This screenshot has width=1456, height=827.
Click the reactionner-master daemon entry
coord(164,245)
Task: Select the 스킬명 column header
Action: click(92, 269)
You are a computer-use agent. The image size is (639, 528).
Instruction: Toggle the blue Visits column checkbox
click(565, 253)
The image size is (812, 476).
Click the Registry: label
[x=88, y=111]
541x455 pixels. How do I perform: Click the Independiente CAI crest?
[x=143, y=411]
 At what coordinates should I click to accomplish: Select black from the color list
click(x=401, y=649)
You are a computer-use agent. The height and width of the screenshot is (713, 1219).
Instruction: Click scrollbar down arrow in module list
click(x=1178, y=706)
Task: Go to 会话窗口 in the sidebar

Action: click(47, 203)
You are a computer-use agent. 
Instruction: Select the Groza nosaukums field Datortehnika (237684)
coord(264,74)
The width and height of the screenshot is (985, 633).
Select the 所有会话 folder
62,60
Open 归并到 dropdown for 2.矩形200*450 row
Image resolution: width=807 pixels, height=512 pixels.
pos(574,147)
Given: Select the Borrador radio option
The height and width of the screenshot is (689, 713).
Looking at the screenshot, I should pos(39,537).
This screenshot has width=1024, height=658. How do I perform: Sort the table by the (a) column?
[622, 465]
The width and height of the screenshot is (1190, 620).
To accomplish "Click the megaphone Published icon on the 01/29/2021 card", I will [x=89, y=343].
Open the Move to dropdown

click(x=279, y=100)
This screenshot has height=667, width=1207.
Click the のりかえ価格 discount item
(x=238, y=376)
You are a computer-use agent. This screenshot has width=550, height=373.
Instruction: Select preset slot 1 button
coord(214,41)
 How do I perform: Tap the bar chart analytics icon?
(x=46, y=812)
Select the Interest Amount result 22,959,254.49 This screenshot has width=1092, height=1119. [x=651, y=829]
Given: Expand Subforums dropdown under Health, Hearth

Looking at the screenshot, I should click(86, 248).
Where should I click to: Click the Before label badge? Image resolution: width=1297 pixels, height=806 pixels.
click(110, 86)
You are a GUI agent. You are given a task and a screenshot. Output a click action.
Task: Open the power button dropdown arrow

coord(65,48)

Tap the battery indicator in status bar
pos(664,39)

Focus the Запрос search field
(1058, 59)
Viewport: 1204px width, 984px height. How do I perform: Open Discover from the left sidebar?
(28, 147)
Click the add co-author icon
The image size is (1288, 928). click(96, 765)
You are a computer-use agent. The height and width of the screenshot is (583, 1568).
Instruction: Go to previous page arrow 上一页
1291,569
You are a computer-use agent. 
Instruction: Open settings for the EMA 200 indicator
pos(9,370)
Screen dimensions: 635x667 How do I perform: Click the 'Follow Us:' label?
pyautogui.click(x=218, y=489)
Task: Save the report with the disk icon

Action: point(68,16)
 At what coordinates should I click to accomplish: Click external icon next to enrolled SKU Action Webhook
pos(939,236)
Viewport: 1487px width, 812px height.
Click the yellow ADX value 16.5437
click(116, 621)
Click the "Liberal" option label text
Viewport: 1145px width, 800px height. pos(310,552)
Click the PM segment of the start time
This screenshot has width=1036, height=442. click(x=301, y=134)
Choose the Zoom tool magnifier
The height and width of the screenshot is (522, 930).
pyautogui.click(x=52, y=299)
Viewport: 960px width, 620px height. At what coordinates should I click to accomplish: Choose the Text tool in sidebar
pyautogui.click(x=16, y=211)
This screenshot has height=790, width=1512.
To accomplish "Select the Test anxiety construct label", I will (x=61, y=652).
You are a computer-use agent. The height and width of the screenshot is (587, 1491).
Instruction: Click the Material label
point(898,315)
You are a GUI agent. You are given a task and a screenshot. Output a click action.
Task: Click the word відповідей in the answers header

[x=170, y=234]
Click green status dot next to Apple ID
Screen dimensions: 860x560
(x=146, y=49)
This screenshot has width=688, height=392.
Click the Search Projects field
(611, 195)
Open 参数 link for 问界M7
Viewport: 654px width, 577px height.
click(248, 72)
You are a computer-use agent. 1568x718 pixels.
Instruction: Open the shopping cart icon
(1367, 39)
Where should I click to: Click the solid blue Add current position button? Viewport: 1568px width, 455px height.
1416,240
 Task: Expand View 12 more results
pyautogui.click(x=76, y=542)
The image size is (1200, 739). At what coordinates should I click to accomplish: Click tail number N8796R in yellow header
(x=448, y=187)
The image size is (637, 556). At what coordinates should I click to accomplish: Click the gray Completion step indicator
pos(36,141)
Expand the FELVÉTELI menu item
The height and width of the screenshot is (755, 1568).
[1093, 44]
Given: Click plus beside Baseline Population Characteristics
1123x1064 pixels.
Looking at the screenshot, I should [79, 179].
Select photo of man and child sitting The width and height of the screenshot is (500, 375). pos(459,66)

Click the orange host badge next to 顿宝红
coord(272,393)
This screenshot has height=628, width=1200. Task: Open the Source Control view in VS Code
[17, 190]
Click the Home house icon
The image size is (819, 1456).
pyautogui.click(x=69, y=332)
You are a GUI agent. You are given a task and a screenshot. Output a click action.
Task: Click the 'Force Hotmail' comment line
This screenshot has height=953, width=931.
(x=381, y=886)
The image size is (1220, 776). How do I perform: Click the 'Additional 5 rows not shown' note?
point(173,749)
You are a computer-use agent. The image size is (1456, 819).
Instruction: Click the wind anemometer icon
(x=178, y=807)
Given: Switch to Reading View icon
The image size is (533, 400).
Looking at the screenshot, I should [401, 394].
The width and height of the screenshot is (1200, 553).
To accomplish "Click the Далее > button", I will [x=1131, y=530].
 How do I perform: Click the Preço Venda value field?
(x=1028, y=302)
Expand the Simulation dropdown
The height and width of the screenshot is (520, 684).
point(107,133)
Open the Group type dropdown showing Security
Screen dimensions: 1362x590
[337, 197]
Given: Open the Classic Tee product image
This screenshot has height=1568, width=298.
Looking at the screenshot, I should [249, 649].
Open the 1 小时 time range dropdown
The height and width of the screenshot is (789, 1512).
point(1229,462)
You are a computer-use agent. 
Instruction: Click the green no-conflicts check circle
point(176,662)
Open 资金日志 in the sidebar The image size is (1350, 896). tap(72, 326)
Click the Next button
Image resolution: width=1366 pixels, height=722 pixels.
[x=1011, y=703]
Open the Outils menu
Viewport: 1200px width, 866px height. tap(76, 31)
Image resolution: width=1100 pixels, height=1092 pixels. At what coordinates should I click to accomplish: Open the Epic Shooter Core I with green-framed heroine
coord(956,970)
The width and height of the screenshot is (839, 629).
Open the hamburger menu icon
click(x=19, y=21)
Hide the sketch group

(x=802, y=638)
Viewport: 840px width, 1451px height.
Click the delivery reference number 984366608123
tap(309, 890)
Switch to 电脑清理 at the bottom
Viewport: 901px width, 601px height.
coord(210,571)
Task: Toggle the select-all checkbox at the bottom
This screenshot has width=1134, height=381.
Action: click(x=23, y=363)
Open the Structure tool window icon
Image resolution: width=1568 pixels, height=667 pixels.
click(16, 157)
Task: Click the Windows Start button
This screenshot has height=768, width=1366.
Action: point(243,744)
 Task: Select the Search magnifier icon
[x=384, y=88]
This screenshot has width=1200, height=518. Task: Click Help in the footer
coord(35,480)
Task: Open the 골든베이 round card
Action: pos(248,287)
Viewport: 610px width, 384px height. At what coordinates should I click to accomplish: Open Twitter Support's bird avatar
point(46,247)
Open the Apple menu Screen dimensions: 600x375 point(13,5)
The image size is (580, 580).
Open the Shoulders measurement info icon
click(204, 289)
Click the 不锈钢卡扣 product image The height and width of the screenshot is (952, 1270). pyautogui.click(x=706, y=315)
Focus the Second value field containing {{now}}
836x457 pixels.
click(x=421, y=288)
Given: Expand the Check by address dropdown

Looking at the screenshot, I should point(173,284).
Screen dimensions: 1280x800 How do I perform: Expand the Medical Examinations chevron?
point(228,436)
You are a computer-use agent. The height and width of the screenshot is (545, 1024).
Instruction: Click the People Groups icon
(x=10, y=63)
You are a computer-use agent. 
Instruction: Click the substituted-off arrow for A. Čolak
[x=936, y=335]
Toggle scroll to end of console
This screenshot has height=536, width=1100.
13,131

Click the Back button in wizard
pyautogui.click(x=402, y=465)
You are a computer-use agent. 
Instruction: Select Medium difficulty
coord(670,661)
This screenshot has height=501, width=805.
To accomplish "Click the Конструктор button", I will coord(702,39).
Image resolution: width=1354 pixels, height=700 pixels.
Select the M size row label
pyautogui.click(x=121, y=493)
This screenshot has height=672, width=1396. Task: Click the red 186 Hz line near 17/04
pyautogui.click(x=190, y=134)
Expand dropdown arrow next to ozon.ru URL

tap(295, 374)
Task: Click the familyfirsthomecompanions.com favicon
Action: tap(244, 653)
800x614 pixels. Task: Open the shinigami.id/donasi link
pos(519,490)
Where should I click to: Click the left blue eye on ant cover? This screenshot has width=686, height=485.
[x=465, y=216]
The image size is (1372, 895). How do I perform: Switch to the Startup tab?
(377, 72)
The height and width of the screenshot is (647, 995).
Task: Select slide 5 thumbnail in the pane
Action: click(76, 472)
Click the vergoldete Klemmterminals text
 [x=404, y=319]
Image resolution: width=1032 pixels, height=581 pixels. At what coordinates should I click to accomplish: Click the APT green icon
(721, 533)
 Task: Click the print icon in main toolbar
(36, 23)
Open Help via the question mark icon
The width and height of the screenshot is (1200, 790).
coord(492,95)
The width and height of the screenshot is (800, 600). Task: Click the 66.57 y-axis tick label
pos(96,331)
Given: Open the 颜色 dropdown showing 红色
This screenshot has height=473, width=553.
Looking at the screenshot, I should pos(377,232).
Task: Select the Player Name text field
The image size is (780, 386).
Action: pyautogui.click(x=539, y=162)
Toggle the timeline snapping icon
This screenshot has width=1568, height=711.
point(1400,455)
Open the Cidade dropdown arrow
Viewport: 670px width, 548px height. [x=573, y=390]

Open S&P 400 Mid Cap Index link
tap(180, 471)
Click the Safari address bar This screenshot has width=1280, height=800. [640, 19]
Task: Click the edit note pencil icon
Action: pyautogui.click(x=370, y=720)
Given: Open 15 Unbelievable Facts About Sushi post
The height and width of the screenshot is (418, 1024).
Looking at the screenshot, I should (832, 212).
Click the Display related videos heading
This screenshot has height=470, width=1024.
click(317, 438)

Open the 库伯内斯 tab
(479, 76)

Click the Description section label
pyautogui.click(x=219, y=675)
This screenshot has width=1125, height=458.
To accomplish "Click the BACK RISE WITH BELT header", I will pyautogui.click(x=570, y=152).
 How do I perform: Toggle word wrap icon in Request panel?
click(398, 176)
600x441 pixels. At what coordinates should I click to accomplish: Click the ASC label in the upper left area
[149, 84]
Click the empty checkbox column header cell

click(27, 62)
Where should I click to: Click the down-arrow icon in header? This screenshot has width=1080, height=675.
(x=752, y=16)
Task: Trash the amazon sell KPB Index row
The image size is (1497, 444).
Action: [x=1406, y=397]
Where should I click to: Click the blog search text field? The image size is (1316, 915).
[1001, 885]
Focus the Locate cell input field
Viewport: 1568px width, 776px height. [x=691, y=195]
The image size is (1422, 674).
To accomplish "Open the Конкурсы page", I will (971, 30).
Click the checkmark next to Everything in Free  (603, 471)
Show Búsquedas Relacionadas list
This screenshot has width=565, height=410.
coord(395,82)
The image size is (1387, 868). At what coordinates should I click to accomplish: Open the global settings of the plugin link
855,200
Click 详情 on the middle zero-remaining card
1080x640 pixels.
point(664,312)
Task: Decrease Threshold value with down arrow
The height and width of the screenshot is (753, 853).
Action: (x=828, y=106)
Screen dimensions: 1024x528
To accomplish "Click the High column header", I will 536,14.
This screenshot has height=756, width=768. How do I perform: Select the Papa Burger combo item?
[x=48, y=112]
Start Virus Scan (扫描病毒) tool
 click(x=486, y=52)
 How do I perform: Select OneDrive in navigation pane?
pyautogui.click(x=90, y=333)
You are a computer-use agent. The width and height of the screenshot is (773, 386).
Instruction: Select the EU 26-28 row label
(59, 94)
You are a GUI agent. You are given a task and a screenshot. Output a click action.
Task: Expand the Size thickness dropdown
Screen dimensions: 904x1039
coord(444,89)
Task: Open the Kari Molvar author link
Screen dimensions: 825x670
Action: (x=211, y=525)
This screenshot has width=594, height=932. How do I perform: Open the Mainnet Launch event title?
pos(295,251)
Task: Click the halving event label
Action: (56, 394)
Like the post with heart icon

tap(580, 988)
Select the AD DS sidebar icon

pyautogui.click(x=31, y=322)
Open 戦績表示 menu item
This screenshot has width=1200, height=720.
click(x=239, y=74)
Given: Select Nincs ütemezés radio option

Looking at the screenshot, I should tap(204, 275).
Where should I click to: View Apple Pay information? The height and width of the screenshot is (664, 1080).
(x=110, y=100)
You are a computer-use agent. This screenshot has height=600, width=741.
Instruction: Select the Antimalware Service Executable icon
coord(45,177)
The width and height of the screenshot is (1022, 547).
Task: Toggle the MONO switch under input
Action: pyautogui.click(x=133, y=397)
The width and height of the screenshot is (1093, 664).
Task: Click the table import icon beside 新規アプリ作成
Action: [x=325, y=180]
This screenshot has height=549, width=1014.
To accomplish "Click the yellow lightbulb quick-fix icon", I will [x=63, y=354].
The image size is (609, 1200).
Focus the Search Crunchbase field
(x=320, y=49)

Prompt: Could you retype exactly the lines from the first one of the records through the line containing "The image size is (812, 476).", both included, and nothing more?

Response to this exercise:
This screenshot has width=1456, height=827.
Click the reactionner-master daemon entry
coord(164,245)
Task: Select the 스킬명 column header
Action: click(92, 269)
You are a computer-use agent. The image size is (639, 528).
Instruction: Toggle the blue Visits column checkbox
click(565, 253)
The image size is (812, 476).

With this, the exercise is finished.